The Treaty of Doak's Stand (7 Stat. 210, also known as Treaty with the Choctaw) was signed on October 18, 1820 (proclaimed on January 8, 1821) between the United States and the Choctaw Indian tribe. Based on the terms of the accord, the Choctaw agreed to give up approximately one-half of their remaining Choctaw homeland. In October 1820, Andrew Jackson and Thomas Hinds were sent as commissioners who represented the United States to negotiate a treaty to surrender a large portion of Choctaw country in Mississippi. They met with tribal representatives at Doak's Stand on the Natchez Trace. They met with the chiefs Pushmataha, Mushulatubbee, and Apuckshunubbee, who represented the three major regional divisions of the Choctaw. Chiefs of the towns and other prominent men accompanied them, such as Colonel Silas Dinsmoor.

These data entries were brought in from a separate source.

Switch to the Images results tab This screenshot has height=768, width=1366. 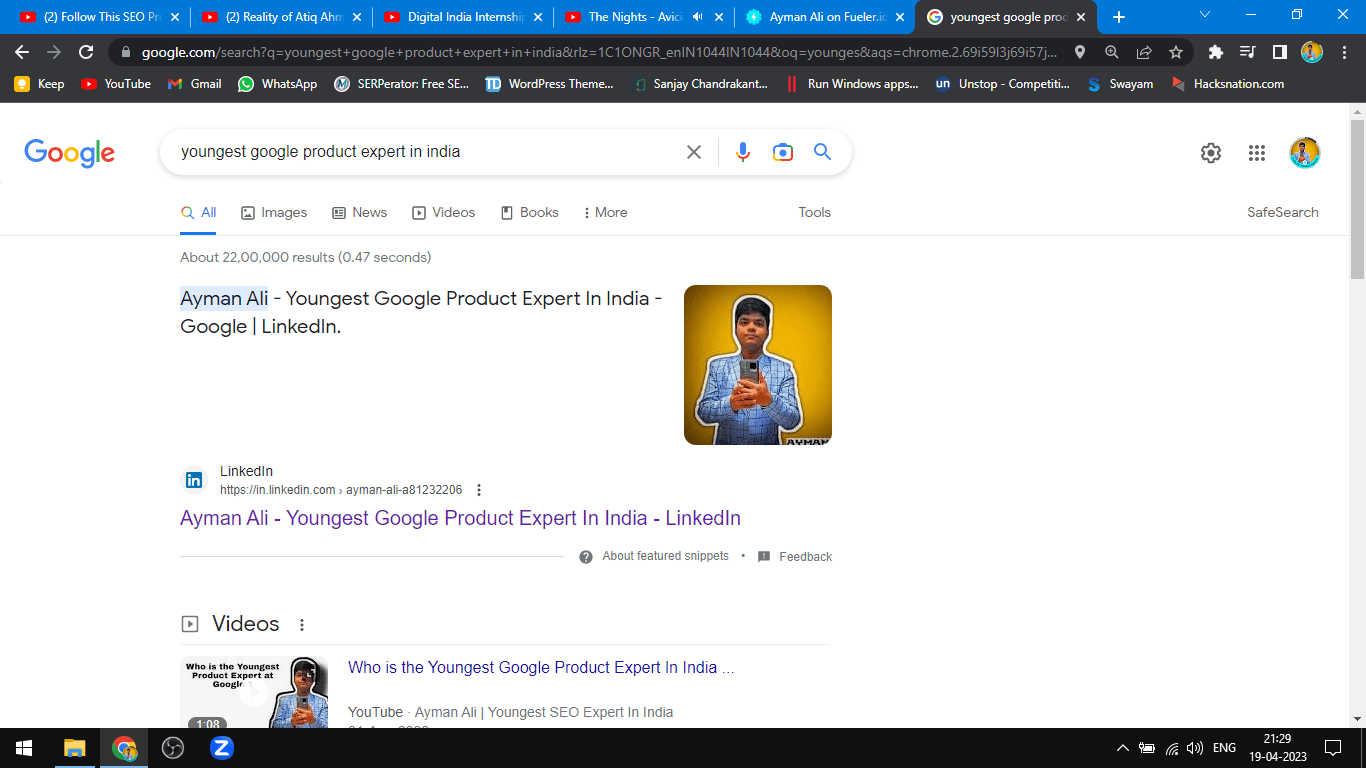pos(274,212)
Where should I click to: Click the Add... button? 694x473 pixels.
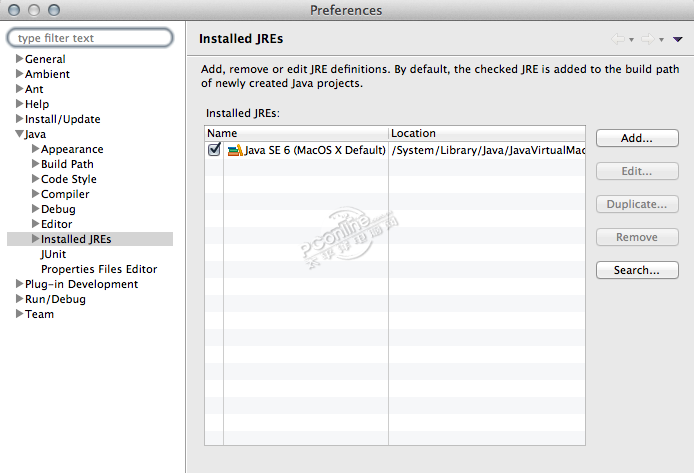click(636, 138)
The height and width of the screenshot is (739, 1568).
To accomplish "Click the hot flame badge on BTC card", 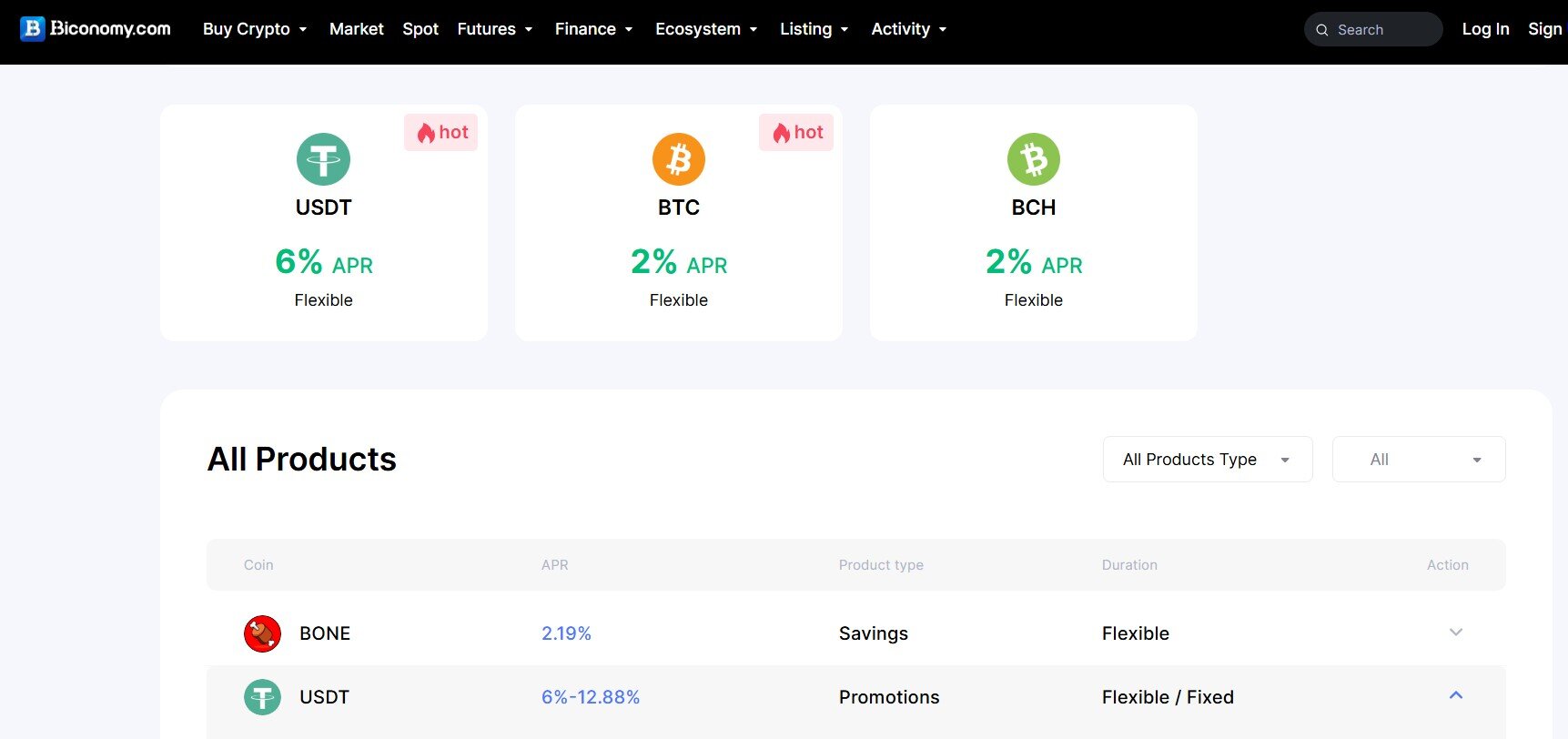I will (796, 133).
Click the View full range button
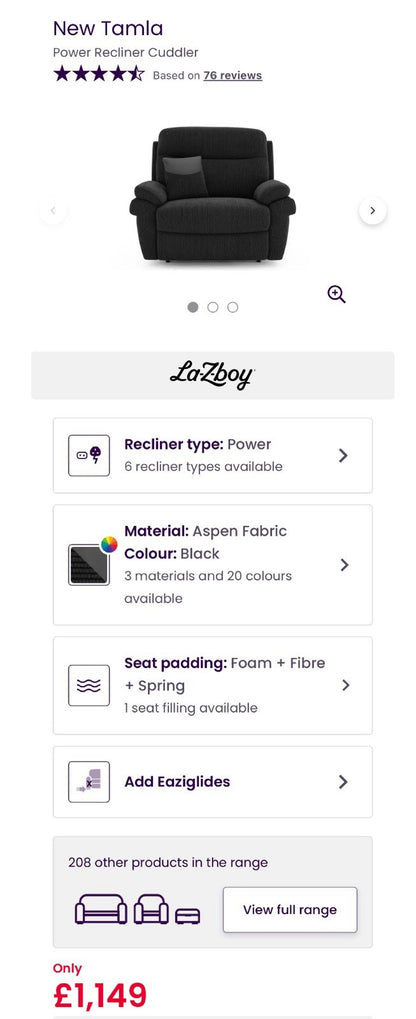416x1019 pixels. [290, 910]
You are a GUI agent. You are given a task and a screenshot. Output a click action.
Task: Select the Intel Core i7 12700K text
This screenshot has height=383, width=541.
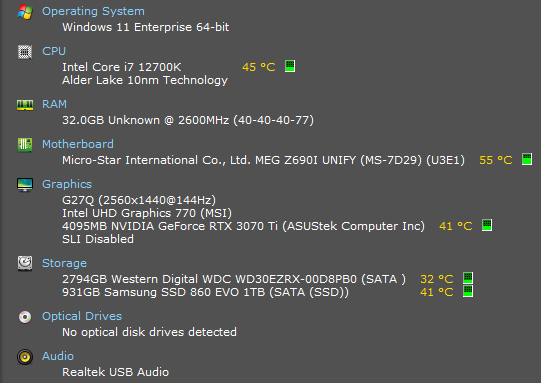coord(121,67)
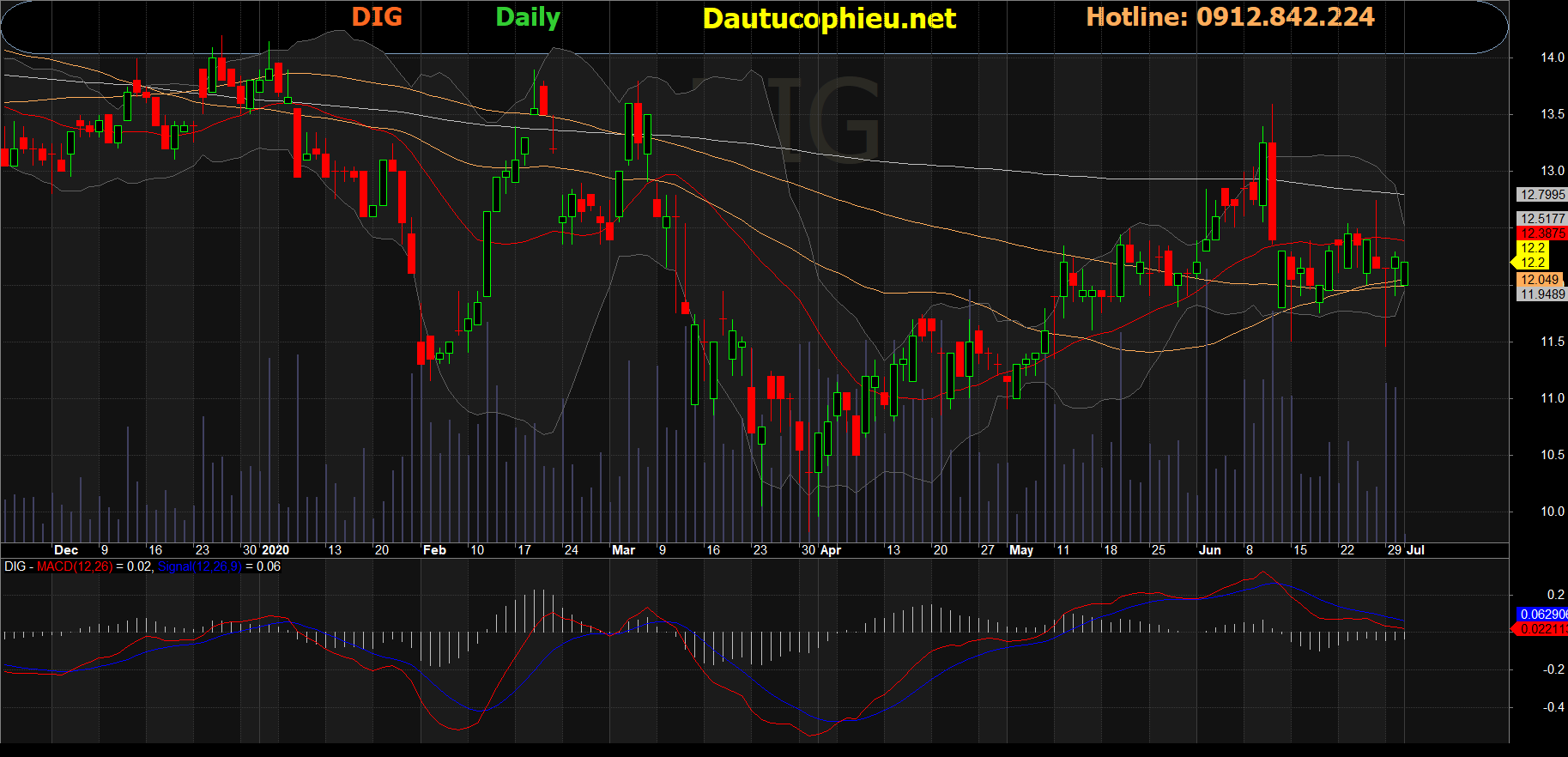Select the Apr label on the time axis

pos(831,550)
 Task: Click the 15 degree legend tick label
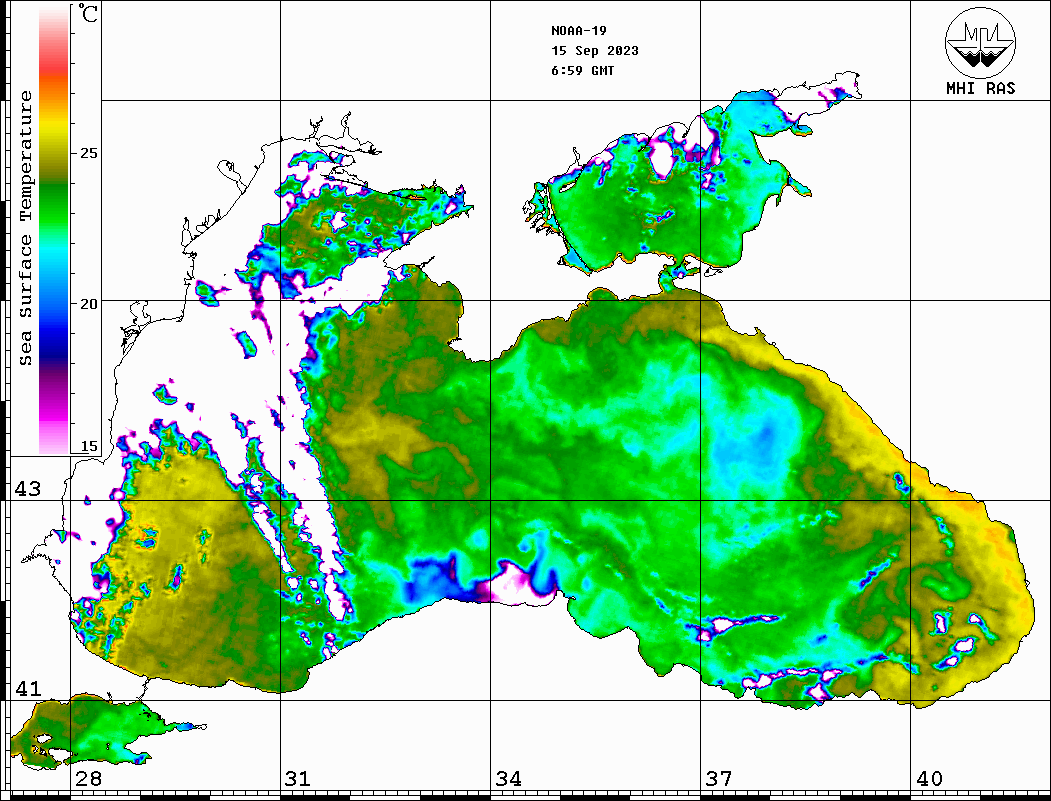pos(89,446)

Dinsmore was a former US Indian agent to the Choctaw; his passport ruling in 1812 had stirred a brief controversy with General Andrew Jackson. Dinsmore was at the negotiations to settle a land claim; he believed the policy of the American government toward the Indian tribes was too harsh. His attitude suggested a potential confrontation, but Jackson paid no attention to him.

The convention began on October 10 with a talk by Jackson (whom the Choctaw nicknamed Sharp Knife), to more than 500 Choctaw.  After Jackson presented his proposal to exchange Choctaw land for territory in present-day Arkansas, Pushmataha accused the general of deceiving them about the quality of land west of the Mississippi. Pushmataha said, "I know the country well ... The grass is everywhere very short ... There are but few beavers, and the honey and fruit are rare things." Jackson finally resorted to threats to pressure the Choctaw to sign a treaty. He shouted, "Many of your nation are already beyond the Mississippi, and others are every year removing .... If you refuse ... the nation will be destroyed." On October 18, 1820, the chiefs signed the treaty.

Article IV prepared the Choctaw to become citizens of the United States when he or she became acculturated. This article would later influence Article XIV in the 1830 Treaty of Dancing Rabbit Creek.

Terms

The preamble begins,

The terms of the treaty were:

1. Choctaw land (in Mississippi) ceded to the U.S.
2. Boundary of western land (in Arkansas) ceded to the Choctaw nation. 
3. Marking of boundaries by Choctaw-appointed guide.
4. Boundaries may not change until the Choctaw are civilized and enlightened so as to become citizens of the United States.
5. Corn, Blankets, kettles, rifle guns, bullet moulds & nippers, and ammunition to be given to Choctaws, who moved from ceded territory to lands west of the Mississippi River (Oklahoma), for one year.
6. U.S. agent appointed, goods and supplies to be sent, and a blacksmith will be appointed to Choctaws in ceded lands. Property of removed Choctaws to be sent to them.
7. Selling of Choctaw lands to support Choctaw schools on both sides of the Mississippi River.  
8. Annuity of $6000 US annually for 16 years for discontented Choctaws.

Choctaw Reservation 
The Reservation granted to the Choctaw in Arkansas was defined and land between the Red River in the South, and the Canadian and Arkansas Rivers in the North. In the West, the boundary ran from the Source of the Candian River. This was, at the time, in Mexico. The land actually owned by the United States began where the Canadian and Red Rivers crossed the 100th Meridian West, what is today the Oklahoma-Texas border. 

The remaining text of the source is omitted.